Dataset entries
————

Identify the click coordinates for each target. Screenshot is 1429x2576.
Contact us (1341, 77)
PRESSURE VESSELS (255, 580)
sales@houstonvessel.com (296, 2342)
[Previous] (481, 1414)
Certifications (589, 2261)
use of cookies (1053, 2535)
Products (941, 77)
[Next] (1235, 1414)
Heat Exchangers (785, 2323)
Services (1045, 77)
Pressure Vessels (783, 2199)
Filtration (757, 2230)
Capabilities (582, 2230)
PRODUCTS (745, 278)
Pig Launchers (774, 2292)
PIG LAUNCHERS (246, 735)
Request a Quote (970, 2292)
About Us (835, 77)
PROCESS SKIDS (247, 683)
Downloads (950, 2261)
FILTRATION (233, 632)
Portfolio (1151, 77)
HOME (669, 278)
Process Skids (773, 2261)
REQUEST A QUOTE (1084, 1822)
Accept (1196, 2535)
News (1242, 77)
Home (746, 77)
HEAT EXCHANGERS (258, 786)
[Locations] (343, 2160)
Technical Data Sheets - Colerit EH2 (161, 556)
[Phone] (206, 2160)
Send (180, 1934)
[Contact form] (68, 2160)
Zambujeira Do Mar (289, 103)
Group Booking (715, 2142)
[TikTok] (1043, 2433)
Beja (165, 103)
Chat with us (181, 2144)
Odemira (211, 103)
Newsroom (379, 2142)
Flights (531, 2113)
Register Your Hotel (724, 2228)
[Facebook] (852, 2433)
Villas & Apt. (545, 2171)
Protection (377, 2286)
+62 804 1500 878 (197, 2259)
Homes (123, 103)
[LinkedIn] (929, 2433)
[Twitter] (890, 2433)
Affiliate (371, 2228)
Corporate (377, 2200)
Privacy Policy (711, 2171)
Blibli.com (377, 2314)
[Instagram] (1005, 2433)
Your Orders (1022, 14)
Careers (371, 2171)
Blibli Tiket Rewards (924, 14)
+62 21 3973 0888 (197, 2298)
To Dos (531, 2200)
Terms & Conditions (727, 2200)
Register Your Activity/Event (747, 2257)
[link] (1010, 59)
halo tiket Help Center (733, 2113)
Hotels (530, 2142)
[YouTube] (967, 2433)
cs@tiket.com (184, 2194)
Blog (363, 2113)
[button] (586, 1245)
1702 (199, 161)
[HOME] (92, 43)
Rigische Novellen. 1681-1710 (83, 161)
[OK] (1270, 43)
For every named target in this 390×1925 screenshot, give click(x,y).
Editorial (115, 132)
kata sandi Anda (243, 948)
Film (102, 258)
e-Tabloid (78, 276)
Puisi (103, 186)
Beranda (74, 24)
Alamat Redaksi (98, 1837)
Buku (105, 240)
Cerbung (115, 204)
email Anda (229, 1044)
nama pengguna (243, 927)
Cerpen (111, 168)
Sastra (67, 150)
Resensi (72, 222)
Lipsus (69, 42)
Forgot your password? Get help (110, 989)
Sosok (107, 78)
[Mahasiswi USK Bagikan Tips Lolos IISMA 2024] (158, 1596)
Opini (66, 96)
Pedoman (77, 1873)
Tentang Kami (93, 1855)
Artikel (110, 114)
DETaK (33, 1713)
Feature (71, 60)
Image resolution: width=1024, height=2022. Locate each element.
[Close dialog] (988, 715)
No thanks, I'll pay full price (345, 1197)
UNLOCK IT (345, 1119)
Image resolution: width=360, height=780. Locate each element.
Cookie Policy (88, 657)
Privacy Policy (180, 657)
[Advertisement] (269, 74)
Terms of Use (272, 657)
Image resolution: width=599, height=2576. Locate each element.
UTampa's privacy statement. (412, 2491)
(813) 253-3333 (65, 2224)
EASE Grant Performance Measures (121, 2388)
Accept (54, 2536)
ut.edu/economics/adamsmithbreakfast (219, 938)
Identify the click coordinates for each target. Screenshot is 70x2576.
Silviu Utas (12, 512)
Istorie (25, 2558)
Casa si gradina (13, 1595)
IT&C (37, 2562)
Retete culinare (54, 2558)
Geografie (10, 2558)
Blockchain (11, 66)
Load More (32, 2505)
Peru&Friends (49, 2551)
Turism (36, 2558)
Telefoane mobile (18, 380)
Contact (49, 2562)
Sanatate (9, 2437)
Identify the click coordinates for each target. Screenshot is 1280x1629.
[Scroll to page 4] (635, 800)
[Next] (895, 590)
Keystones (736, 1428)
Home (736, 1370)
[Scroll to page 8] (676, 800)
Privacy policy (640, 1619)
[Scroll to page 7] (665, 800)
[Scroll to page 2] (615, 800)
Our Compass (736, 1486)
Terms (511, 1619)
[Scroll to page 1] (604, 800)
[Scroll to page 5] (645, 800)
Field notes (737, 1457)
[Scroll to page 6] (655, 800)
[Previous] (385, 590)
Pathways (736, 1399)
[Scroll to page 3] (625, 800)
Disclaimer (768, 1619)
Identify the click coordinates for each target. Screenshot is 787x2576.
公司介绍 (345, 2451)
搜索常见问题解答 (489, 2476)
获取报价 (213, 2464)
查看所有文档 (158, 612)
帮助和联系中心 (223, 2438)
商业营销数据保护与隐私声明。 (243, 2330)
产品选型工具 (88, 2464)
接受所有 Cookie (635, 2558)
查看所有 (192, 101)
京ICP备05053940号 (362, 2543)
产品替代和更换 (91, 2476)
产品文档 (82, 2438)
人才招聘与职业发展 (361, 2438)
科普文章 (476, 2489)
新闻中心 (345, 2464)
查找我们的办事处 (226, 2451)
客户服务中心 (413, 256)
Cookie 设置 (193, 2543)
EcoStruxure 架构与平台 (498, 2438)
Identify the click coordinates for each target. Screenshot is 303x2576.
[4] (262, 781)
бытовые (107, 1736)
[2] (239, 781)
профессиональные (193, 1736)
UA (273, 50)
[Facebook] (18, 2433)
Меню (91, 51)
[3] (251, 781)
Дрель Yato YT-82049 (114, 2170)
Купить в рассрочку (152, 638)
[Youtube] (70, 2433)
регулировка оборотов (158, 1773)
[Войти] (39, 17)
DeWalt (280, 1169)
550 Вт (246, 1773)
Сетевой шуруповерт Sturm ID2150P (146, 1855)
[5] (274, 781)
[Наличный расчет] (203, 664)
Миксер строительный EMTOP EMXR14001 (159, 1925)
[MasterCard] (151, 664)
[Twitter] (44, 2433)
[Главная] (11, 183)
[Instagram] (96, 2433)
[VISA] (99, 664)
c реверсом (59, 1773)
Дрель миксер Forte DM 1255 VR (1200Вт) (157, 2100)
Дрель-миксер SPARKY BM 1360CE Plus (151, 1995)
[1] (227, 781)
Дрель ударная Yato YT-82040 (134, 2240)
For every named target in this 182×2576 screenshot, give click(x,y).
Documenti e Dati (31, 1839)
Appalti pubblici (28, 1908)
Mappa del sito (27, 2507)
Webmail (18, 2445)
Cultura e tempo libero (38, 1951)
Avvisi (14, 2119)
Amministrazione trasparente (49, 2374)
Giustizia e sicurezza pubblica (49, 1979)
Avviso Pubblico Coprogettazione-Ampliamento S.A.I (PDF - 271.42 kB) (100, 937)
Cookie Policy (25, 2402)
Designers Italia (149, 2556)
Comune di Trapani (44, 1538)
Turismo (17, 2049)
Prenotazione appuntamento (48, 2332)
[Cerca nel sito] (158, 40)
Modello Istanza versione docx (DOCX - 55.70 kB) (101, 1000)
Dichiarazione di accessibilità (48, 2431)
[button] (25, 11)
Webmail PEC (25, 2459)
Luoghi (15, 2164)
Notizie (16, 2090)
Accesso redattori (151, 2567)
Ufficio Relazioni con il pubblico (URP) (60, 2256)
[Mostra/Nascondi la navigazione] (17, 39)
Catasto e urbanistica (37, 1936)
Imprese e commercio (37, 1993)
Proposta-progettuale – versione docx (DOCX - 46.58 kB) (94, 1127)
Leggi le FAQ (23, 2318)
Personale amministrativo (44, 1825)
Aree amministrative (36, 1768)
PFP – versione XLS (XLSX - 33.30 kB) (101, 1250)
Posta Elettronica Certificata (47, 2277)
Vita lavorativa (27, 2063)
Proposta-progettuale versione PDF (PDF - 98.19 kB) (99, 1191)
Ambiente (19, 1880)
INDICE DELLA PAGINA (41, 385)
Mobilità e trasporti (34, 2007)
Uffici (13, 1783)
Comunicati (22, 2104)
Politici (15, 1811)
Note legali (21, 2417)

————

Only the lines above from the one with "[Next] (1235, 1414)" through the one with "[Contact form] (68, 2160)" should be duplicated, character for character.

**RESULT OF THE TASK**
[Next] (1235, 1414)
Heat Exchangers (785, 2323)
Services (1045, 77)
Pressure Vessels (783, 2199)
Filtration (757, 2230)
Capabilities (582, 2230)
PRODUCTS (745, 278)
Pig Launchers (774, 2292)
PIG LAUNCHERS (246, 735)
Request a Quote (970, 2292)
About Us (835, 77)
PROCESS SKIDS (247, 683)
Downloads (950, 2261)
FILTRATION (233, 632)
Portfolio (1151, 77)
HOME (669, 278)
Process Skids (773, 2261)
REQUEST A QUOTE (1084, 1822)
Accept (1196, 2535)
News (1242, 77)
Home (746, 77)
HEAT EXCHANGERS (258, 786)
[Locations] (343, 2160)
Technical Data Sheets - Colerit EH2 (161, 556)
[Phone] (206, 2160)
Send (180, 1934)
[Contact form] (68, 2160)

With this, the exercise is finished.